During the period the group made purchases of £nil (2024: £15,498) from a company owned by a close family member of a director. At the period end £nil (2024: £nil) was owed to this company.
At the year end the group and company owed £95,651,648 (2024: £103,800,707) to a director. This liability represents a non-basic financial instrument and so has been discounted to its net present value which at 31 January 2025 was £60,672,209 (2024: £63,675,292). Further information has been provided in note 17. The amount payable is secured by a fixed and floating charge over the assets of the company.
During the previous year the group made advances totalling £608,500 to a director, and interest of £4,391 was charged at the official HMRC interest rate. At 31 January 2024 the amount owed to the group by the director was £612,891. The maximum amount due to the group by the director during the previous year was £612,891.

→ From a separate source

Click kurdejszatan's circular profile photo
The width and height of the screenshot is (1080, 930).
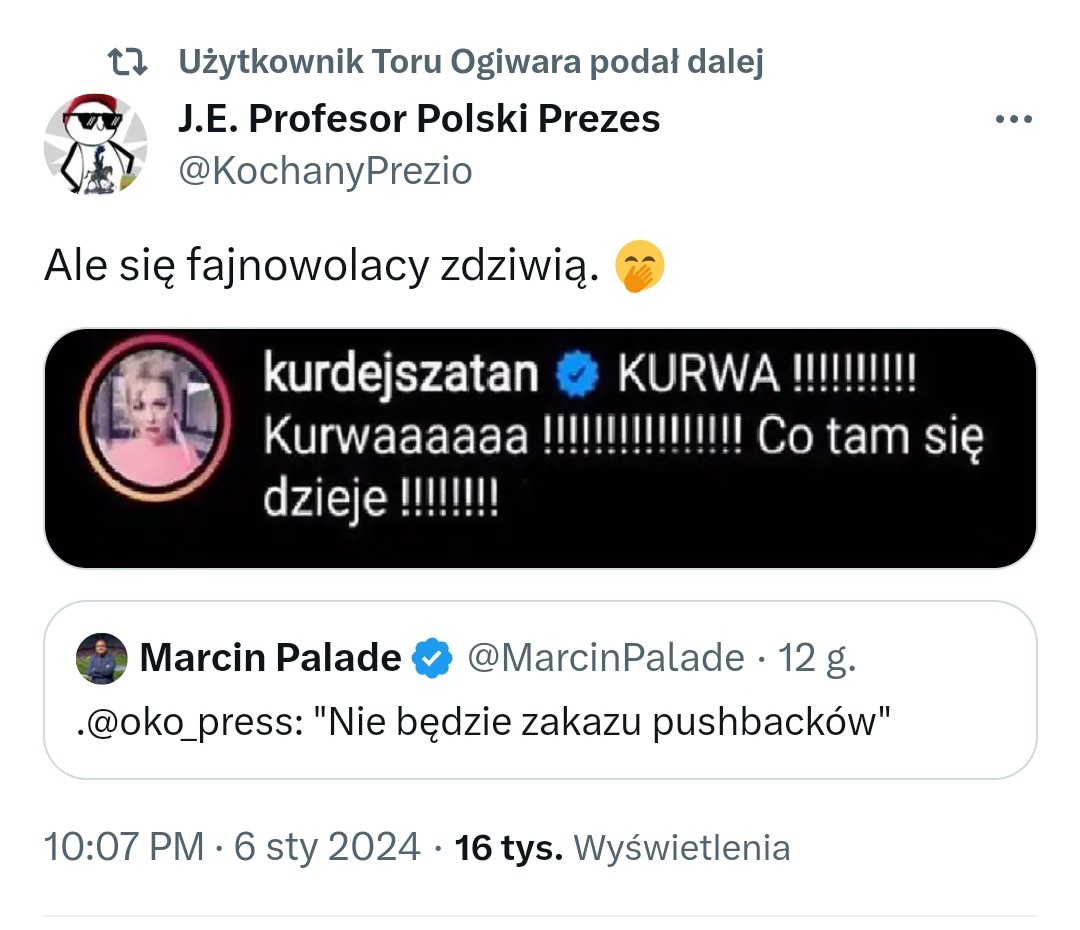click(x=155, y=418)
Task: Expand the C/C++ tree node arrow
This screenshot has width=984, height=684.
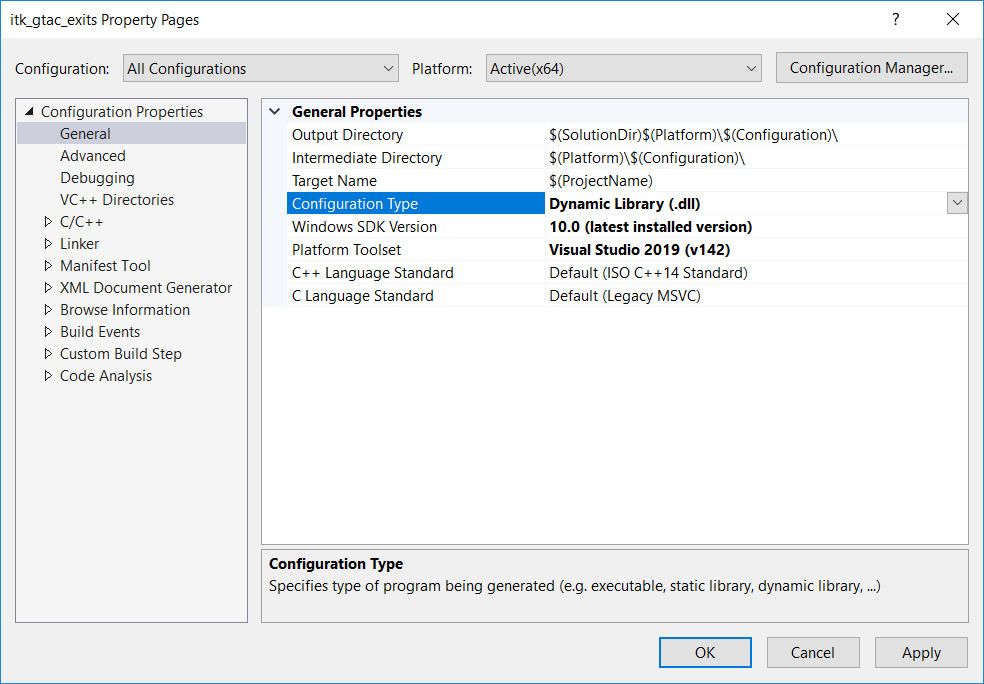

During the year interest of £9,092 was charged on the loan balance, and repayments of £621,983 were made by the director to repay the balance in full. At 31 January 2025 the amount owed to the group by the director was £nil. The maximum amount due to the group by the director during the year was £621,983.
On 25 September 2024 the group acquired 100% of the issued capital of Brunel Holdings Limited and Brunel Investments Limited, which also own the Brunel Unit Trust.
The goodwill arising on acquisition has been impaired in full in the year. See note 4 for further details about a release of liabilities that occurred after acquisition of the subsidiary resulting in a release to the profit and loss account.